-- Text shown start --

Friday, March 02, 2007

A Making Available Right?

In a routine suit against downloading via KaZaA, and in an opinion that focused almost entirely on the consequences of spoilation of evidence, Judge Cynthia Rufe of the Eastern District of Pennsylvania, in Motown Records Co. v. Theresa DePietro, Civ. No. 04-CV-2246 (Feb. 16, 2007)(HT to Paul Fakler), tossed off these remarks (p. 7):

A plaintiff claiming infringement of the exclusive-distribution right can establish infringement by proof of actual distribution or by proof of offers to distribute, that is proof that the defendant "made available" the copyrighted work. [38]
[38]. While neither the United States Supreme Court nor the Third Circuit has confirmed a copyright holder's exclusive right to make the work available, the Court is convinced that 17 U.S.C. § 106 encompasses such a right based on its reading of the statute, the important decision in A&M Records, Inc. v. Napster, Inc., 239 F.3d 1004 (9th Circuit 2001), and the opinion offered by the Register of Copyrights, Marybeth Peters, in a letter to Congressional hearings on piracy of intellectual property on peer-to-peer networks, Letter from Marybeth Peters, Register of Copyrights, to Rep. Howard Berman, from the 28th Dist. of Cal. (Sept. 25, 2002)("[M]aking [a work] available for other users of [a] peer to peer network to download ... constitutes an infringement of the exclusive distribution right, as well as the reproduction right").

Ray Beckerman has a wrap up of some recent cases here in a January 22, 2007 article in the Hollywood Reporter. Professor Jane Ginsburg has an article about the issue from an international perspective here.

10 comments:

JW said...

I don't believe you got the entire quote:

While neither the United States Supreme Court nor the Third Circuit Court of Appeals has confirmed a
copyright holder’s exclusive right to make the work available, the Court is convinced that 17 U.S.C. § 106
encompasses such a right based on its reading of the statute, the important decision in A&M Records, Inc. v.
Napster, Inc., 239 F.3d 1004 (9th Cir. 2001), and the opinion offered by the Register of Copyrights, Marybeth
Peters, in a letter related to Congressional hearings on piracy of intellectual property on peer-to-peer networks, Letter
from Marybeth Peters, Register of Copyrights, to Rep. Howard L. Berman, Rep. from the 28th Dist. of Cal. (Sept. 25,
2002) (“[M]aking [a work] available for other users of [a] peer to peer network to download . . . constitutes an
infringement of the exclusive distribution right, as well as the production right.”).

Eric Goldman said...

This issue also came up in the Interscope v. Duty case. http://blog.ericgoldman.org/archives/2006/06/music_file_in_p.htm Eric.

William Patry said...

Fixed, thanks. I had already corrected the Court's "production" right to "reproduction" right.

Anonymous said...

I guess that I'm distributing a work when I let a friend come over to my house to read or watch it. Public libraries are equally culpable when they let people borrow a book, or just as bad, read the book in the library. Sheesh! Napster and Marybeth P said nothing of the kind.

Anonymous said...

Deference to the Register of Copyright's opinion here is an abuse of discretion.

The Copyright Office's delegated responsibility and competence is in the administration of copyright registrations. It is not, in any sense, competent to judge copyright infringement. The Register of Copyrights is not delegated power to regulate the bounds of copyright infringement. Ms. Peter's opinion should be given no more weight in a judicial proceeding than the opinion of any other ordinary, non-party citizen.

-- Text shown end --
-- Information supplied start --

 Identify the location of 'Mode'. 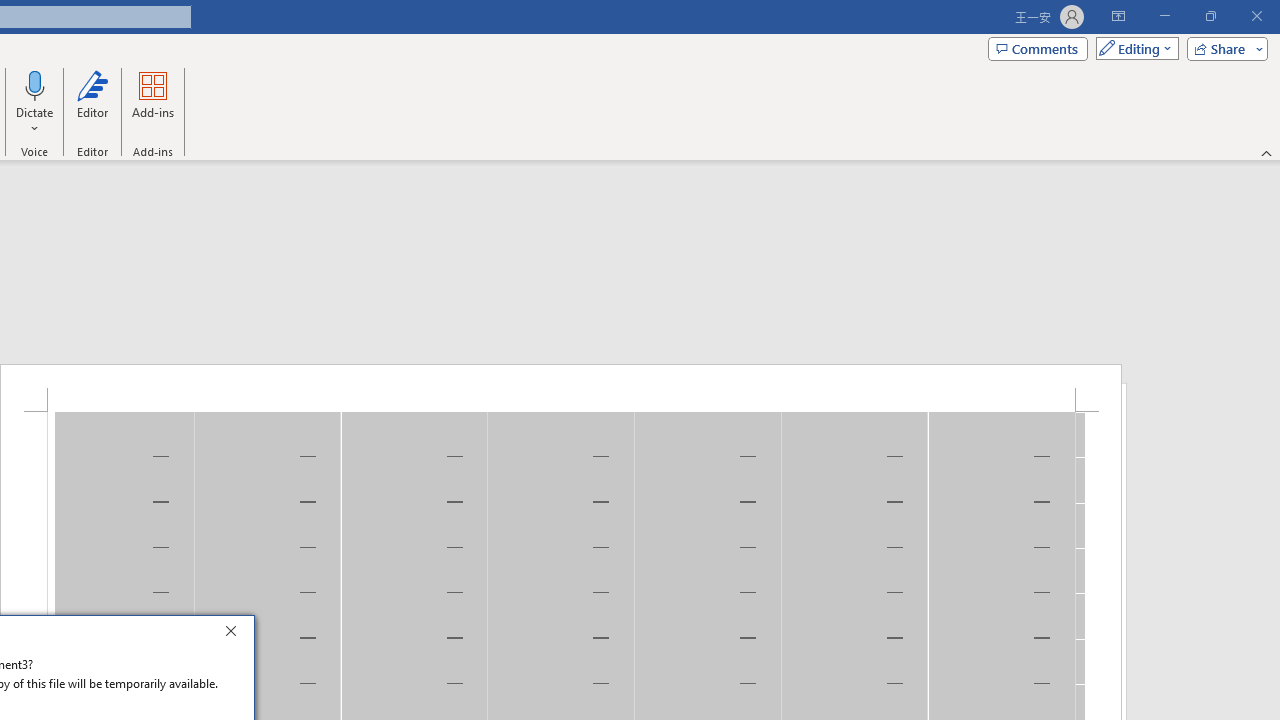
(1133, 47).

-- Information supplied end --

Goals =
[A] In the blog post on a making-available right, which judge wrote the opinion in Motown Records Co. v. Theresa DePietro, and in what court?
[B] Write the next part of the blog post and comment thread on a making-available right, picking up after its final comment.

Answers to the problems =
[A] Judge Cynthia Rufe of the Eastern District of Pennsylvania.

[B]
Anonymous said...

Ms Peters' opinion on a matter not delegated to the Register by statute should be given even less weight than those of a member of the public because, despite her personal integrity, the Register is subjected to intense political pressure by lobbyist and Congressional committees. This particular statement by the Register is obviously determined by her constituents and was made long enough ago that her current understanding of P2P distribution and how it actually works might result in a completely different "opinion" on her part.

Anonymous said...

Ms Peters' opinion on a matter not delegated to the Register by statute should be given even less weight than those of a member of the public because, despite her personal integrity, the Register is subjected to intense political pressure by lobbyist and Congressional committees. This particular statement by the Register is obviously determined by her constituents and was made long enough ago that her current understanding of P2P distribution and how it actually works might result in a completely different "opinion" on her part.

Anonymous said...

17 U.S.C. § 701(b) shows that Congress, in drafting the Copyright Act, knew how to write a statute distinguishing advice to Congress from “information and assistance” given to the Judiciary. The Register of Copyright's opinion on the interpretation of § 106, given in an official letter to a representatative, clearly is advice. The Register of Copyright's advisory opinion should have no weight at all in an Article III proceeding.

Crosbie Fitch said...

In a few years it will be determined that the copyright holder has the exclusive right to possess copies whilst simultaneously enjoying access to equipment sufficient to make these copies available.

Thus owning a CD whilst enjoying access to a CD burner will constitute an infringement.

After that it's a very small step to: "Possession of a copyrighted work without authorisation constitutes copyright infringement".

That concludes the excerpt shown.